Aantal werkloze jongeren
In 2022 was 7,6 procent van de 15- tot 25-jarige beroepsbevolking werkloos. In 2021 ging het om 9,3 procent.
Sinds 2014 daalt het aantal werkzoekende jongeren geleidelijk. In 2014 ging het om bijna 14 procent. In 2022 ligt het werkloosheidspercentage onder jongeren lager dan ooit. In 2020 en 2021 steeg het percentage, vermoedelijk door de coronapandemie, maar waren er nog steeds minder jongeren op zoek naar werk dan in de periode voor 2014 (Centraal Bureau voor de Statistiek, 2023).

Gegevens in een tabel
Jeugdwerkloosheid onder jongeren (2014-2022)

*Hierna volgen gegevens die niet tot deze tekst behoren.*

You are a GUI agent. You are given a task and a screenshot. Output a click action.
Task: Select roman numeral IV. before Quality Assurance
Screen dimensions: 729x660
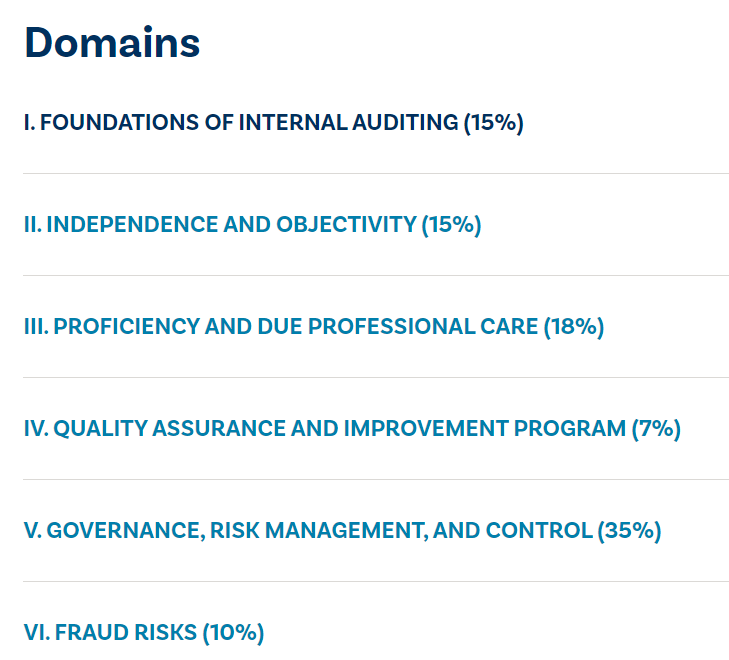(36, 428)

Jaar | Alle jongeren | Met startkwalificatie | Zonder startkwalificatie |
---|---|---|---|
2014 | 12,7% | 9,2% | 17,3% |
2015 | 11,3% | 7,7% | 15,9% |
2016 | 10,8% | 7,6% | 14,9% |
2017 | 8,9% | 6,3% | 12,3% |
2018 | 7,2% | 5,1% | 9,9% |
2019 | 6,7% | 4,9% | 9,2% |
2020 | 9,1% | 7,5% | 11,4% |
2021 | 9,3% | 7,3% | 12,5% |
2022 | 7,6% | 6,1% | 10,1% |
Jongeren zonder startkwalificatie
Jongeren zonder startkwalificatie, dat wil zeggen zonder een diploma op havo-, vwo- of mbo-2-niveau, zijn over de jaren heen vaker werkloos dan jongeren met een startkwalificatie. In 2022 was van de jongeren zonder startkwalificatie 10,1 procent werkloos. Dit is een daling ten opzichte van 2021, toen 12,5 procent werkloos was. Van de jongeren met een startkwalificatie was in 2022 6,1 procent werkloos. Ook dit is een daling ten opzichte van 2021: toen ging het om 7,3 procent (Centraal Bureau voor de Statistiek, 2023).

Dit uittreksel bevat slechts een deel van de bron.